# [WORK TASK]
Below are records to be reproduced exactly and in full.

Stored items
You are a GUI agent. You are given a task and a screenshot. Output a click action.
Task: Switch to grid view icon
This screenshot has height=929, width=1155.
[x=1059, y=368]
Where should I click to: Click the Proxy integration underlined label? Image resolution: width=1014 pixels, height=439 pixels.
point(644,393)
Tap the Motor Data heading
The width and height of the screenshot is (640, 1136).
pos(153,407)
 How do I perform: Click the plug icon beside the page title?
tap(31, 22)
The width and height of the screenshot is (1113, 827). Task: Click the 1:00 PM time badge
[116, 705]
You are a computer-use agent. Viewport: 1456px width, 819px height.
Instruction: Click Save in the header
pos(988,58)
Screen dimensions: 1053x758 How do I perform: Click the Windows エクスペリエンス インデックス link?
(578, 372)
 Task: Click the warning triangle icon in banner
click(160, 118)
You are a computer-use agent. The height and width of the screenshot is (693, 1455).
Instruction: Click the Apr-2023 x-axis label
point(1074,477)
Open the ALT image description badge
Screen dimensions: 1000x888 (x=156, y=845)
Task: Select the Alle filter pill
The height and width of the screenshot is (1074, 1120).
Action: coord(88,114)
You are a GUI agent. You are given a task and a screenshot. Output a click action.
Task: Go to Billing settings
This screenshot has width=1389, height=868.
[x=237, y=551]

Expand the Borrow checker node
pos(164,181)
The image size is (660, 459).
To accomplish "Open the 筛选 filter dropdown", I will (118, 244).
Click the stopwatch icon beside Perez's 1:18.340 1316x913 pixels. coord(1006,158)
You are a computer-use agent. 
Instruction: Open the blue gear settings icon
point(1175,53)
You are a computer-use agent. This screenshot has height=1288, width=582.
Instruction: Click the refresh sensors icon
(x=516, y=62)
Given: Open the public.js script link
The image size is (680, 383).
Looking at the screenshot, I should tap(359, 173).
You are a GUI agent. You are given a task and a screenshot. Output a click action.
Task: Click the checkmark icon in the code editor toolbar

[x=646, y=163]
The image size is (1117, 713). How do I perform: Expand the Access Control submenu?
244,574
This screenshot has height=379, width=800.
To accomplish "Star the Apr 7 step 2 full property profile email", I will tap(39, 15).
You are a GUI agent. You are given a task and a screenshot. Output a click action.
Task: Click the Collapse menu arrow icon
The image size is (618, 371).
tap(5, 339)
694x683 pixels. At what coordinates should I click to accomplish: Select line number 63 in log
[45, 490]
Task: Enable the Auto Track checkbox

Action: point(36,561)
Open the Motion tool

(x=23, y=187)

# [TASK RESPONSE]
You are a GUI agent. You are given a task and a screenshot. Output a click action.
Task: Switch to grid view icon
This screenshot has height=929, width=1155.
[x=1059, y=368]
Where should I click to: Click the Proxy integration underlined label? Image resolution: width=1014 pixels, height=439 pixels.
point(644,393)
Tap the Motor Data heading
The width and height of the screenshot is (640, 1136).
pos(153,407)
 How do I perform: Click the plug icon beside the page title?
tap(31, 22)
The width and height of the screenshot is (1113, 827). Task: Click the 1:00 PM time badge
[116, 705]
You are a computer-use agent. Viewport: 1456px width, 819px height.
Instruction: Click Save in the header
pos(988,58)
Screen dimensions: 1053x758 How do I perform: Click the Windows エクスペリエンス インデックス link?
(578, 372)
 Task: Click the warning triangle icon in banner
click(160, 118)
You are a computer-use agent. The height and width of the screenshot is (693, 1455).
Instruction: Click the Apr-2023 x-axis label
point(1074,477)
Open the ALT image description badge
Screen dimensions: 1000x888 (x=156, y=845)
Task: Select the Alle filter pill
The height and width of the screenshot is (1074, 1120).
Action: coord(88,114)
You are a GUI agent. You are given a task and a screenshot. Output a click action.
Task: Go to Billing settings
This screenshot has width=1389, height=868.
[x=237, y=551]

Expand the Borrow checker node
pos(164,181)
The image size is (660, 459).
To accomplish "Open the 筛选 filter dropdown", I will (118, 244).
Click the stopwatch icon beside Perez's 1:18.340 1316x913 pixels. coord(1006,158)
You are a computer-use agent. 
Instruction: Open the blue gear settings icon
point(1175,53)
You are a computer-use agent. This screenshot has height=1288, width=582.
Instruction: Click the refresh sensors icon
(x=516, y=62)
Given: Open the public.js script link
The image size is (680, 383).
Looking at the screenshot, I should tap(359, 173).
You are a GUI agent. You are given a task and a screenshot. Output a click action.
Task: Click the checkmark icon in the code editor toolbar

[x=646, y=163]
The image size is (1117, 713). How do I perform: Expand the Access Control submenu?
244,574
This screenshot has height=379, width=800.
To accomplish "Star the Apr 7 step 2 full property profile email", I will tap(39, 15).
You are a GUI agent. You are given a task and a screenshot. Output a click action.
Task: Click the Collapse menu arrow icon
The image size is (618, 371).
tap(5, 339)
694x683 pixels. At what coordinates should I click to accomplish: Select line number 63 in log
[45, 490]
Task: Enable the Auto Track checkbox

Action: point(36,561)
Open the Motion tool

(x=23, y=187)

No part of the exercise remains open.